In this work, the effective field theory is used to investigate the electrocaloric effect (ECE) of a ferroelectric nanocube with core-shell morphology described by the transverse Ising model. We have elucidated the influences of the external electric field ΔE and interfacial coupling Jint/Jc on the thermal and electrocaloric properties. The heat capacity, internal energy, entropy, and changes in entropy and adiabatic temperature as a function of temperature are discussed in detail. Moreover, the influences of the shell coupling Js/Jc and the transverse field Ω/Jc especially on the entropy change are examined. Our results show that the temperature dependence of the ECE depends strongly on the applied electric field, which increases its magnitude and causes a dielectric breakdown after increase of the applied electric field. However, at relatively high temperature, an enhanced ECE can be obtained. Our study implies the crucial role played by the aforementioned physical parameters to control the phase transition temperature and electrocaloric performance, which may provide further insight for a better understanding of those physical quantities.

Introduction

Ferroelectric nanomaterials have aroused strong interest in the industry because of their novel physical properties, which may have great potential for future device applications. The potential applications of ferroelectric nanomaterials are truly impressive and broad, including multilayer capacitors [1], energy storage [2], and memory nanodevices [[3], [4], [5]].

The electrocaloric effect (ECE) corresponds to a temperature variation induced by an electric field in adiabatic conditions. In the presence of thermal exchange with the environment, this defines the heat exchanged as a function of the electric field (isothermal condition). In the case of ferroelectric materials, the ECE is closely related to the pyroelectric effect. Electrocaloric materials can provide an environmentally friendly and efficient solution for solid-state cooling devices [6]. Many theoretical [7,8] and experimental [9,10] studies dealing with the ECE have been performed on various materials, and new compositions with very high electrocaloric activity have been studied. For instance, Zhu et al. [11] studied the ECE in Pb(Zn 1/3Nb2/3)O3-PbTiO3. They reported a giant ECE in single Pb(Zn1/3Nb2/3)O3-PbTiO3 crystals. Lu et al. [12] measured the ECE in ferroelectric and antiferroelectric lanthanum-doped Pb(Zr,Ti)O3 relaxor. They obtained a large ECE comparable to that predicted by the phenomenological theory. A giant ECE was successively demonstrated in several ferroelectric relaxors [[13], [14], [15], [16]], single crystals [17], polymer-ceramic composites [18,19], and bilayer films [20]. On the other hand, the ECE has been theoretically studied by atomistic first-principles-based simulations [21,22], Landau's phenomenological thermodynamic model [23], the phase field method [24], and Monte Carlo simulation [25]. Furthermore, state-of-the-art work has shown that microstructure design is an effective method to push the ECE closer to what is required for practical applications [26,27]. Chen and Fang [28] used the core-shell structure to study the effect of grain size on the ECE of BaTiO3 nanoparticles. It was observed that the adiabatic temperature change moves to lower temperatures as the grain size decreases. Recently, Ye et al. [29] obtained a giant ECE in PbTiO3 nanoparticles with the phase field method. They found that the ECE can be enhanced by compressive misfit strain and reduced by tensile misfit strain. Ma et al. [30] studied the ECE and state transition in BaTiO3 doped with Zr using combined canonical and microcanonical Monte Carlo simulation and experimental measurements for comparison. They suggested that a small concentration of Zr leads to a high ECE. In this regard, insight from microscopic theory is beneficial to provide additional support and guidance, leading to an enhanced electrocaloric performance.

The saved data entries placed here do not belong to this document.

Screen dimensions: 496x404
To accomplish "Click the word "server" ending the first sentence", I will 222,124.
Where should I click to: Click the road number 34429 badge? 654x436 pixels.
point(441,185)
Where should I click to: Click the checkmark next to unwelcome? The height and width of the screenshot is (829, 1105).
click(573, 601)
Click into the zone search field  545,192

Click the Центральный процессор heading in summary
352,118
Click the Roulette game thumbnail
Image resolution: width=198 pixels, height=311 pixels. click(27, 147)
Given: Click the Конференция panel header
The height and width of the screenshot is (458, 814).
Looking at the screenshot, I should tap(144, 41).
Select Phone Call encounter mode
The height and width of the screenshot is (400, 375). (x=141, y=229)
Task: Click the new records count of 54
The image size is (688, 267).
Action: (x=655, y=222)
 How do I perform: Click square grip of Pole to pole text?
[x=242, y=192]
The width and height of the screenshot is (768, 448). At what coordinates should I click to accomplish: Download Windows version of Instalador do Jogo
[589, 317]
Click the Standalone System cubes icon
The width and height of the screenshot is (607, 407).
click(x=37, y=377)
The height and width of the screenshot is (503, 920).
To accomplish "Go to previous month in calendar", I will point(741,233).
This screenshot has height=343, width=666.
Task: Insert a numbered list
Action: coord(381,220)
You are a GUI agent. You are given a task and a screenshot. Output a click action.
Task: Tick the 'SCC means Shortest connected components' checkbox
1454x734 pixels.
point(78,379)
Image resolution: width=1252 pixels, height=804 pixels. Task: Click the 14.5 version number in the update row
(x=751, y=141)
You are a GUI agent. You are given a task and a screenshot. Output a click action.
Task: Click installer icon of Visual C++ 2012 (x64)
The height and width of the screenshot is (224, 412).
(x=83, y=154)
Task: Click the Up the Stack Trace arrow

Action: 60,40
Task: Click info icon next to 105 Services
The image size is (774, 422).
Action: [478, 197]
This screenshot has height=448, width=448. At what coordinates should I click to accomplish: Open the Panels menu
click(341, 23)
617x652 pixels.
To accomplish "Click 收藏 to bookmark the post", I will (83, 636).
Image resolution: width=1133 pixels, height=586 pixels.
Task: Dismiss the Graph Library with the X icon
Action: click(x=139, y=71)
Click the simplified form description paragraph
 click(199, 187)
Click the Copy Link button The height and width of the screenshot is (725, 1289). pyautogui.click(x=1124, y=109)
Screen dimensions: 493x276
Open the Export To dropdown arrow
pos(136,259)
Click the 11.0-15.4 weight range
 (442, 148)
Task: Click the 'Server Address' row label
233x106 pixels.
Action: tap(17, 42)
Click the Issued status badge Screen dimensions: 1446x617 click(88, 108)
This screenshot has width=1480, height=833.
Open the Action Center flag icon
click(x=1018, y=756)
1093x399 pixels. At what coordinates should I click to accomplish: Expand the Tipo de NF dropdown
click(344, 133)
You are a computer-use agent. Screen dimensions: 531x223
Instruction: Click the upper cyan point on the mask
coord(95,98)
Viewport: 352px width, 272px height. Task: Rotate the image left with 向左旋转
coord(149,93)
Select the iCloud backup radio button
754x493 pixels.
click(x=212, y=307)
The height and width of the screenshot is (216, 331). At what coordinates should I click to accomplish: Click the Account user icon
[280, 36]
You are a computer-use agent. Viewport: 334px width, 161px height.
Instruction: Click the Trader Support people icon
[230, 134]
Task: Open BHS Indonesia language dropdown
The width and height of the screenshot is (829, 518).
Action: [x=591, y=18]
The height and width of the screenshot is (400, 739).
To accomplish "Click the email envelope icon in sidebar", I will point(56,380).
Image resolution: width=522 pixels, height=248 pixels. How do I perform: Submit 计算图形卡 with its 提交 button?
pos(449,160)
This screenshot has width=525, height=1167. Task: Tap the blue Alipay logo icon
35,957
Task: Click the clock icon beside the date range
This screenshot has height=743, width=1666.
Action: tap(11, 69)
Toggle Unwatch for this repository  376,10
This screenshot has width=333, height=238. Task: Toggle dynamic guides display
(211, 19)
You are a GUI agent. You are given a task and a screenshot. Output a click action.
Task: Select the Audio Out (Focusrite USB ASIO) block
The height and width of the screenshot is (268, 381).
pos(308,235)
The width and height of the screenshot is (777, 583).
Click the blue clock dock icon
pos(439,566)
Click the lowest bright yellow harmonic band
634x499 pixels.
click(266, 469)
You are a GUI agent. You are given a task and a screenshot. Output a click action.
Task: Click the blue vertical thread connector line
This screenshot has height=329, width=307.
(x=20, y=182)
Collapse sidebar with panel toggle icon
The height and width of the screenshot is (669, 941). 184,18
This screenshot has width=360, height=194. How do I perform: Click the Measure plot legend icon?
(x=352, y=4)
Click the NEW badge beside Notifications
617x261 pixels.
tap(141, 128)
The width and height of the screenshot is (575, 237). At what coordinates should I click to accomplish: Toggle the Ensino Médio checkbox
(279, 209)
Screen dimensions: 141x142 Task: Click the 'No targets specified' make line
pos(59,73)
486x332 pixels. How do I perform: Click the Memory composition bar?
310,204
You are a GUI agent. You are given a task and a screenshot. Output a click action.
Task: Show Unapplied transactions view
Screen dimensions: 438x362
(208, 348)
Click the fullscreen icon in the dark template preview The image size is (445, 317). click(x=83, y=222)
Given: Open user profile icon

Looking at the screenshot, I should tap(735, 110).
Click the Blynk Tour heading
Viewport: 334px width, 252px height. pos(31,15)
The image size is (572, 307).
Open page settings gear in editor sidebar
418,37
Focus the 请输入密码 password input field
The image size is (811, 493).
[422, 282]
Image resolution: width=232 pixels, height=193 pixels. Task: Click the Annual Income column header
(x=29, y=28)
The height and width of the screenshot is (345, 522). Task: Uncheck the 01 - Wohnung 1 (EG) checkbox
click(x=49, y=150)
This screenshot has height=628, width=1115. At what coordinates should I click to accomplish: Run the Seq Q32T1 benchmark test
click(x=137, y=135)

In this article we investigate in detail the electrocaloric performance of a ferroelectric nanocube with core-shell morphology using the effective field theory based on the probability distribution technique; this has never been studied before. In Section 2, we define the model and briefly give the formulation of the polarizations at each site of the nanocube using the theoretical framework of the effective field theory. In Section 3 we present the numerical results, while Section 4 provides a brief conclusion.

We consider a ferroelectric Ising nanocube with core-shell structure containing 5×5×5 sites, and each site is occupied by a spin-1/2 Ising atom (see Fig. 1). The numbers of the core and shell spins are 27 and 98, respectively. So the Hamiltonian of the system can be expressed asH=JcijσizσjzJsklσkzσlzJintikσizσkzΩiiσix2μEiσiz.

The exchange interaction between two nearest-neighbor sites of the core (shell) is denoted by Jc (Js), while Jint stands for the exchange interaction between two nearest-neighbor sites of the shell and the core. σiz and σix denote the z and x components of a quantum spin at each site i of the Ising nanocube, μ is the effective dipole moment at site i, and E is the external electric field.

The above Hamiltonian can be written as follows:H=Hi+H'=Aσiz+Bσix,where Hi includes the contributions associated with site i, H' is the remainder, A=jσjz+2μE, and B=Ωi. From the statistics of our system, the starting point of the single-site cluster approximation for the operator σip at site i is given byσip=Tr[σipexp(βHi)]Tr[exp(βHi)],where β=1kBT, where T is the temperature and kB is the Boltzmann constant, and p is the number of order parameters for spin 1/2. The evaluation of the traces over selected spins in the former equations yieldsσip=f(A,B),wheref(A,B)=A2A2+B2tanh(β2A2+B2).

The longitudinal polarization of the system is given bypiz=σip=f(A,B)f(σjz).

In the current case, we follow the approach described in Ref. [31,32], and then we use the integral representation of the Dirac delta distribution. We find that the longitudinal polarization for a fixed configuration of neighboring spins of site i is given bypiz=dyf(y)12π(dλexp(iyλ)jexp(iyλσjz))

To perform the averaging on the right-hand side of the previous equation, we introduce the probability distribution of spin 1/2, and then we obtainjexp(iyλσjz)=j(σjz=1212P(σjz)exp(iyλσjz)),where the distribution function P(σjz) is given byP(σjz)=12[(12piz)δ(σjz+12)+(1+2piz)δ(σjz12)]

Details of the calculations regarding the longitudinal polarizations pc1z, pc2z, pc3z, and pc4z at the core and ps1z, ps2z, ps3z, ps4z, ps5z, and ps6z at the shell are given in the Appendix.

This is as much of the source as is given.